David Bellut*, Anne F Mannion, Jan-Karl Burkhardt, Urs Mutter, Francois Porchet and Andre Richter
Objective: Low Back Pain (LBP) is common and surgical treatment for LBP can fail for many different reasons, one being depressive symptoms and anxiety contributing to persistent symptoms. We prospectively analyzed Cortisol plasma levels and depressive symptoms on outcome regarding pain and quality of life after instrumented fusion.
Methods: Patients (n=50) underwent instrumented fusion for LBP. Before surgery, patients completed the Beck Depression Inventory (BDI) and the Core Outcome Measures Index (COMI). Demographic variables and history of depressive symptoms were noted and blood plasma cortisol measured. Outcome was evaluated at 3 and 12 months’ follow-up.
Results: There was a significant postoperative improvement in mean COMI total score and subscores. There was no association between preoperative cortisol levels and either depressive symptoms or clinical outcome. Preoperative BDI uniquely explained 6% variance in quality of life 12 months after surgery. Depressive symptoms correlated significantly with pre and postoperative symptoms of back pain, but not leg pain.

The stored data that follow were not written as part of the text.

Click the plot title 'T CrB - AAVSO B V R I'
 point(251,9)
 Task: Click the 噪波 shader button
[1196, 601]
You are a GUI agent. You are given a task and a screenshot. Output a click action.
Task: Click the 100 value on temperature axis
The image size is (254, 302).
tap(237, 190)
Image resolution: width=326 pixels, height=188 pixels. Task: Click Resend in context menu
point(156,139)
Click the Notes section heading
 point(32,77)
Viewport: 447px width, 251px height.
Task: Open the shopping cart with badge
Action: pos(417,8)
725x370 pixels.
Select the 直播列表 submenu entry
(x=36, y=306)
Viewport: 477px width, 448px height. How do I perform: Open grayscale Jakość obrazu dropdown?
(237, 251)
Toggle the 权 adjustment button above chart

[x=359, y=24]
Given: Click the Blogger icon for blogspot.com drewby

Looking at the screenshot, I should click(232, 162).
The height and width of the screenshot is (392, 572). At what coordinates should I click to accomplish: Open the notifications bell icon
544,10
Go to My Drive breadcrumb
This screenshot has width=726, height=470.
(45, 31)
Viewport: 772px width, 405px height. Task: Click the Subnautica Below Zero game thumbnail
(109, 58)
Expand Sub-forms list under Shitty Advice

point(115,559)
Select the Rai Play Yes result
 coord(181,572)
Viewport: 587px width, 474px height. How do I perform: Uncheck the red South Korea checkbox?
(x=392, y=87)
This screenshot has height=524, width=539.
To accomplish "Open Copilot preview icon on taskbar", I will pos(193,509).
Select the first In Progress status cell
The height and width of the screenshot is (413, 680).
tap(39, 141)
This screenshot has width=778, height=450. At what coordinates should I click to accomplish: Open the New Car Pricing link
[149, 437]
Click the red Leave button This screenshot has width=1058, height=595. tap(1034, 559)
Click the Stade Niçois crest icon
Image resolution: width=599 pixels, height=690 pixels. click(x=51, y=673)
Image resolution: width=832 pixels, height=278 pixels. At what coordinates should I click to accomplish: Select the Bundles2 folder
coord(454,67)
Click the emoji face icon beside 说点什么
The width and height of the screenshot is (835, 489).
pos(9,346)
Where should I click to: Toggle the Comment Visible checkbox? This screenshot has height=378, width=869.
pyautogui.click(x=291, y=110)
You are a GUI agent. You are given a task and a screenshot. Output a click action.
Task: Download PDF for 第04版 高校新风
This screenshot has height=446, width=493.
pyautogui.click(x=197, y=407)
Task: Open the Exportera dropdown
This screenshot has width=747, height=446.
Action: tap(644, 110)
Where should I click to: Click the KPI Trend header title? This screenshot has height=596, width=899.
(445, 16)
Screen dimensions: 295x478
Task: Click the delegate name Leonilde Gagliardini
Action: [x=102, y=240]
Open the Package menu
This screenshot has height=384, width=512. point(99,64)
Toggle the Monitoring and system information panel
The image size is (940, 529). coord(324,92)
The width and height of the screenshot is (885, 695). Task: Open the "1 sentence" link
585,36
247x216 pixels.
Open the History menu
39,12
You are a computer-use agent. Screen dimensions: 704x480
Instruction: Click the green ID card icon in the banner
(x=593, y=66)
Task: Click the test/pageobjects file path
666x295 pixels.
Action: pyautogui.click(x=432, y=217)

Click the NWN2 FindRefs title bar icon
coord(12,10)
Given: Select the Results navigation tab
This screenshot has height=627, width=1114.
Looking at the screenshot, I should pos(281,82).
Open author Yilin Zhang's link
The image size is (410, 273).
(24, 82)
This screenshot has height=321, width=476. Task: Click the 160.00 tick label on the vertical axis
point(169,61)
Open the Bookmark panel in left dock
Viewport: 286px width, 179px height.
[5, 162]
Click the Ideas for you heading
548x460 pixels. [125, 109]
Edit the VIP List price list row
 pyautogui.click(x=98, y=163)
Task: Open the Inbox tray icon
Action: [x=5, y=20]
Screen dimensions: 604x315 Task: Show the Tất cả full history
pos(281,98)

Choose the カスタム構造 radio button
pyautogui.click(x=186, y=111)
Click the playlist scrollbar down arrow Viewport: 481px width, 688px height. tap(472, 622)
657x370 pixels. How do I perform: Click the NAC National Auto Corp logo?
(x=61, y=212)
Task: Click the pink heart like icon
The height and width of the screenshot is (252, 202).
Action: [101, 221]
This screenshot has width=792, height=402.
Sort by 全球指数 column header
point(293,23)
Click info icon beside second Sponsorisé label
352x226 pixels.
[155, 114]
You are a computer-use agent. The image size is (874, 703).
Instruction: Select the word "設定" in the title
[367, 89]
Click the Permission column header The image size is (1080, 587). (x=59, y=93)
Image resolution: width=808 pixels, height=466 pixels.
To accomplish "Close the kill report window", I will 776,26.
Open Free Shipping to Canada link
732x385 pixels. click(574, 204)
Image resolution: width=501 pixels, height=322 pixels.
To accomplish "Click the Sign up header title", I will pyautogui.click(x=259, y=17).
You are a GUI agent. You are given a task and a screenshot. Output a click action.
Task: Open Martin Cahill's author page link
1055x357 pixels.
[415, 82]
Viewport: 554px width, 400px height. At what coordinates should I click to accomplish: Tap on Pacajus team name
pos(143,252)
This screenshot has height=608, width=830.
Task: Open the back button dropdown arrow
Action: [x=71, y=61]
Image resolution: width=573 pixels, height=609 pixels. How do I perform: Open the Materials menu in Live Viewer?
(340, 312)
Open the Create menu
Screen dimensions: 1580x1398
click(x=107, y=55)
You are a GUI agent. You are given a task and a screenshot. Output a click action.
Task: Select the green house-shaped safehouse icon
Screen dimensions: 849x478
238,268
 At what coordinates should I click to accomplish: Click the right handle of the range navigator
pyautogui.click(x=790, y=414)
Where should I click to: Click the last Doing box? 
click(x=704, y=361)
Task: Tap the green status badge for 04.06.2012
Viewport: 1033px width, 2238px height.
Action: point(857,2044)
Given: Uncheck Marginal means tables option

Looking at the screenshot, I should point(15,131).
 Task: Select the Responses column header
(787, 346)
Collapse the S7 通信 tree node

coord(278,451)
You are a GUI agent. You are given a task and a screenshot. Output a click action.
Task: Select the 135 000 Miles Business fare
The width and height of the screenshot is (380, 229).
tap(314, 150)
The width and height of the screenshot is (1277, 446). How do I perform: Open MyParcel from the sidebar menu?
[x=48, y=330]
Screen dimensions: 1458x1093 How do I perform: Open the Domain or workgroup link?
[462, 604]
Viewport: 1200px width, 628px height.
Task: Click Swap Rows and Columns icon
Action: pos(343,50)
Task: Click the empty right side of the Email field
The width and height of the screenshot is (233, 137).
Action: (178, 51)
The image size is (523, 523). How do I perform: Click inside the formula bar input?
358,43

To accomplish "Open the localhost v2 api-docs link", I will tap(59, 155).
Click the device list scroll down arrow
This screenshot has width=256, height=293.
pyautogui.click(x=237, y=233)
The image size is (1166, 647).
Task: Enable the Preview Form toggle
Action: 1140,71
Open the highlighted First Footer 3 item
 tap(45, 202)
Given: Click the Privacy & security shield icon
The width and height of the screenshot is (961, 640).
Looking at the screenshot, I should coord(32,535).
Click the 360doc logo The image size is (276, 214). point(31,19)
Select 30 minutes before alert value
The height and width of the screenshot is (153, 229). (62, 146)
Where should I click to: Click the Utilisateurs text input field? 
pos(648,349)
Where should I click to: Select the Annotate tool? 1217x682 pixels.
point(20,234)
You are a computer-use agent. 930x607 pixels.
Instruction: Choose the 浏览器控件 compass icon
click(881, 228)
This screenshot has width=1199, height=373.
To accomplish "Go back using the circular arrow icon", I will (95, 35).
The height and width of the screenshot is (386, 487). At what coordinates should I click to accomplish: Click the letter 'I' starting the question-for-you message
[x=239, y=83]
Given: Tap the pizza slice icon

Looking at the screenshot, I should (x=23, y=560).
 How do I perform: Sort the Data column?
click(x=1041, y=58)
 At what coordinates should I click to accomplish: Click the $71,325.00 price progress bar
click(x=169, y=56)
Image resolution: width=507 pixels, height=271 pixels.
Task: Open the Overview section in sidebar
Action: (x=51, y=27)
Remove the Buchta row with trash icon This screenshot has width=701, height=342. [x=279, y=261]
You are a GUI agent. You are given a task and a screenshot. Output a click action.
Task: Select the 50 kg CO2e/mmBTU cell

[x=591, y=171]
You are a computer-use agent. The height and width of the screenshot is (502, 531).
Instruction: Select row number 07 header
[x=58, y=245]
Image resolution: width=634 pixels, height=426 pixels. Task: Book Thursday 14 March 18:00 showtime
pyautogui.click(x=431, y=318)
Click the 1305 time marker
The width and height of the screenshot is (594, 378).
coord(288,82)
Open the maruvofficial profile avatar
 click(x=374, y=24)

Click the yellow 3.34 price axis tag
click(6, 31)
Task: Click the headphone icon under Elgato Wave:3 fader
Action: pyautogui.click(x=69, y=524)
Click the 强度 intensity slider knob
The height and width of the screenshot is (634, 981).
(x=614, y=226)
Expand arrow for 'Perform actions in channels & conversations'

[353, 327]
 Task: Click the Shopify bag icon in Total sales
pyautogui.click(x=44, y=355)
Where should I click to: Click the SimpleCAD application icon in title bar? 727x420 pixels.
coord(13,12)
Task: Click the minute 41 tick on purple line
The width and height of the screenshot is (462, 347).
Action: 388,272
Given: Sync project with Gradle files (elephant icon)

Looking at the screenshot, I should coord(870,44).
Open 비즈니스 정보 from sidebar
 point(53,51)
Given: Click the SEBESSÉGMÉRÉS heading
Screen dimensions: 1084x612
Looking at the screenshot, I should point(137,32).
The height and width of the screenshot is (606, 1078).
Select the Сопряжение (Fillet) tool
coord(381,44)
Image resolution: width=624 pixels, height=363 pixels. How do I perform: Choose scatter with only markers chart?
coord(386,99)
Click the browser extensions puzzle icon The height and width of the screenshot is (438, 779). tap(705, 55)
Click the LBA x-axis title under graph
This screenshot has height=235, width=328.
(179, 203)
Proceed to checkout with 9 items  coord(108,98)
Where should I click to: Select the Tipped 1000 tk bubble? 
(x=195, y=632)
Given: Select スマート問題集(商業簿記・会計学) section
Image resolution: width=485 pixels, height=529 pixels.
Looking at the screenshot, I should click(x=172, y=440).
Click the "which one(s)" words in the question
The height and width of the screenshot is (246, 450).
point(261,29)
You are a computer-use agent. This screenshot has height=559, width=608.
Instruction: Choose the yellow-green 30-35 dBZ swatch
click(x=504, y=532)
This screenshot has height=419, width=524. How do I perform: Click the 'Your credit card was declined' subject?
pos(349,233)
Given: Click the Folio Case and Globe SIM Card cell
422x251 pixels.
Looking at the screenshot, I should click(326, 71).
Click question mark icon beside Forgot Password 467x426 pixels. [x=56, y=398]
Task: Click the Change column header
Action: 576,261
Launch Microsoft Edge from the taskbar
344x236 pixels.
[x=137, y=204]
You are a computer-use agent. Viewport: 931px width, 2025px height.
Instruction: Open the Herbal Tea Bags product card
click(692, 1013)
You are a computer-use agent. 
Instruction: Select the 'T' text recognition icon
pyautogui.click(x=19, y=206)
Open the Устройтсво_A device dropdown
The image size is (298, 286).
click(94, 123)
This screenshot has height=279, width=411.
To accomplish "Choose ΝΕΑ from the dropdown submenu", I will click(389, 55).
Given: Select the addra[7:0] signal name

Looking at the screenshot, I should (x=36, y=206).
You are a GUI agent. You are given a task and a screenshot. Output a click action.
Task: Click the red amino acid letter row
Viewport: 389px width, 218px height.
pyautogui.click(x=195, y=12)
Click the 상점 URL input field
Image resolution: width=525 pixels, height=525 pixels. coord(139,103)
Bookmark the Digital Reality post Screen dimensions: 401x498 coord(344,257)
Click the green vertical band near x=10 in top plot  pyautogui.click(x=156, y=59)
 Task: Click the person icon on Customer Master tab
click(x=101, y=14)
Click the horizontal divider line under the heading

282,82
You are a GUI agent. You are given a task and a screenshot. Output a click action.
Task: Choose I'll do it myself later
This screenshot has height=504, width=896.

Conclusion: In this group of patients, higher scores for depression were identified as a negative predictor of quality of life 12 months postoperatively, independent of back pain and leg pain at 12 months. Depressive symptoms correlated significantly with pre and postoperative symptoms of back pain, but not leg pain. The present study highlights the importance of assessing psychological measures in this patient group to provide better clinical management before or alongside surgical treatment.